They had gone, in short--and very great had been the evident distress and confusion of the lady. She had hardly been able to speak a word, and every look and action had shewn how deeply she was suffering from consciousness. The quiet, heart-felt satisfaction of the old lady, and the rapturous delight of her daughter--who proved even too joyous to talk as usual, had been a gratifying, yet almost an affecting, scene.

They were both so truly respectable in their happiness, so disinterested in every sensation; thought so much of Jane; so much of every body, and so little of themselves, that every kindly feeling was at work for them. Miss Fairfax's recent illness had offered a fair plea for Mrs. Weston to invite her to an airing; she had drawn back and declined at first, but, on being pressed had yielded; and, in the course of their drive, Mrs. Weston had, by gentle encouragement, overcome so much of her embarrassment, as to bring her to converse on the important subject. Apologies for her seemingly ungracious silence in their first reception, and the warmest expressions of the gratitude she was always feeling towards herself and Mr. Weston, must necessarily open the cause; but when these effusions were put by, they had talked a good deal of the present and of the future state of the engagement.

Mrs. Weston was convinced that such conversation must be the greatest relief to her companion, pent up within her own mind as every thing had so long been, and was very much pleased with all that she had said on the subject.

"On the misery of what she had suffered, during the concealment of so many months," continued Mrs. Weston, "she was energetic. This was one of her expressions. 'I will not say, that since I entered into the engagement I have not had some happy moments; but I can say, that I have never known the blessing of one tranquil hour:'--and the quivering lip, Emma, which uttered it, was an attestation that I felt at my heart."

"Poor girl!" said Emma. "She thinks herself wrong, then, for having consented to a private engagement?"

"Wrong!

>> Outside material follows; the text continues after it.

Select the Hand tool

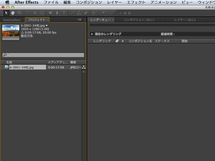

No one, I believe, can blame her more than she is disposed to blame herself. 'The consequence,' said she, 'has been a state of perpetual suffering to me; and so it ought. But after all the punishment that misconduct can bring, it is still not less misconduct.

Pain is no expiation. I never can be blameless. I have been acting contrary to all my sense of right; and the fortunate turn that every thing has taken, and the kindness I am now receiving, is what my conscience tells me ought not to be.' 'Do not imagine, madam,' she continued, 'that I was taught wrong. Do not let any reflection fall on the principles or the care of the friends who brought me up. The error has been all my own; and I do assure you that, with all the excuse that present circumstances may appear to give, I shall yet dread making the story known to Colonel Campbell.'"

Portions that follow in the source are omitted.